Example: Even for a tiny 3-layer network with 1000 neurons per layer:

Symbolic f' lands in the millions of terms.
Symbolic f'' jumps to the billions of terms.
Growth is combinatorial with depth/width; common-subexpression tricks don’t save you enough.

For hundred of layers? Forget it.

clear now?

Let’s Bring Back Our Hyperreals Flavor for AI Computing and let’s see what happens when hyperreals face similar scenarios:

What Dual/Jet Numbers Do Differently: Automatic Differentiation
Dual numbers don’t use limits at all.
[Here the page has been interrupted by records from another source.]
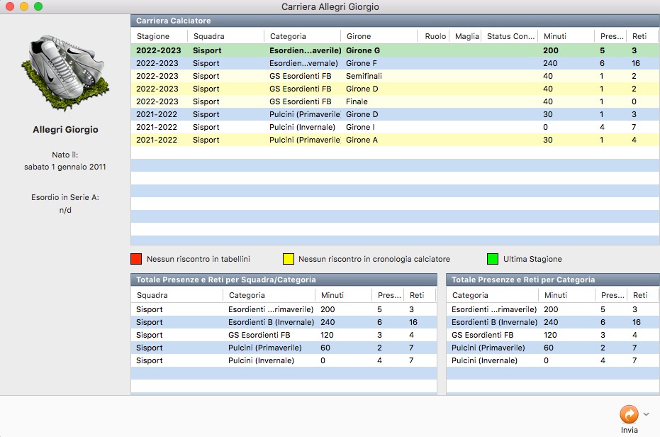Click the green Ultima Stagione legend swatch

click(493, 259)
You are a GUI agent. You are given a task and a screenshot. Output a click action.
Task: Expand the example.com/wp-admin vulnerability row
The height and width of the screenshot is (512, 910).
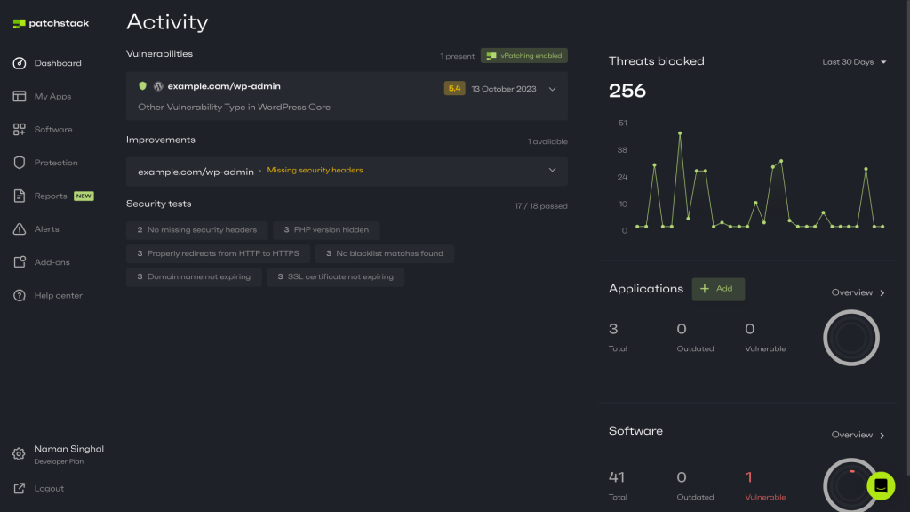(x=552, y=89)
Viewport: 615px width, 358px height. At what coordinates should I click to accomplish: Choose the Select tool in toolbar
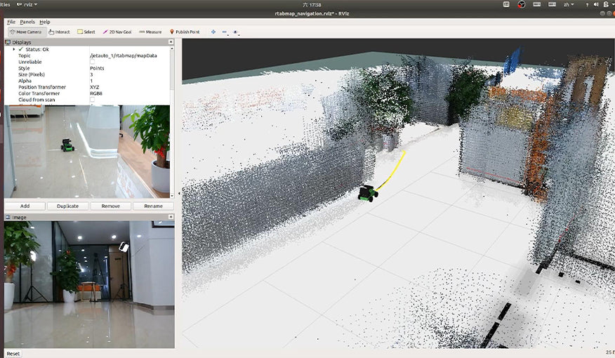tap(87, 32)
Instead, they:

- Encode the differentiation rules in the arithmetic
- Evaluate f with special numbers that carry derivative info
- Derivatives emerge through rule-following arithmetic

Jets generalize this. k-jets carry truncated Taylor lanes up to order k (nilpotent ε^k+1=0), so higher-order derivatives fall out in one pass.

Here’s the key: The calculus rules (power rule, chain rule, etc.) are built into the jet arithmetic operations, not applied symbolically! So you get all the advantages of analytical solution without using them!

The Three Fundamental Differences
Calculus with Symbolic Rule Application ( impractical at modern AI scale)
Process:

Write down the function: f(x) = x³
Recall the power rule: d/dx[xⁿ] = n·xⁿ⁻¹
Apply it symbolically: f’(x) = 3x²
Store both formulas separately

For neural networks: Must build the entire derivative expression — exponential memory explosion.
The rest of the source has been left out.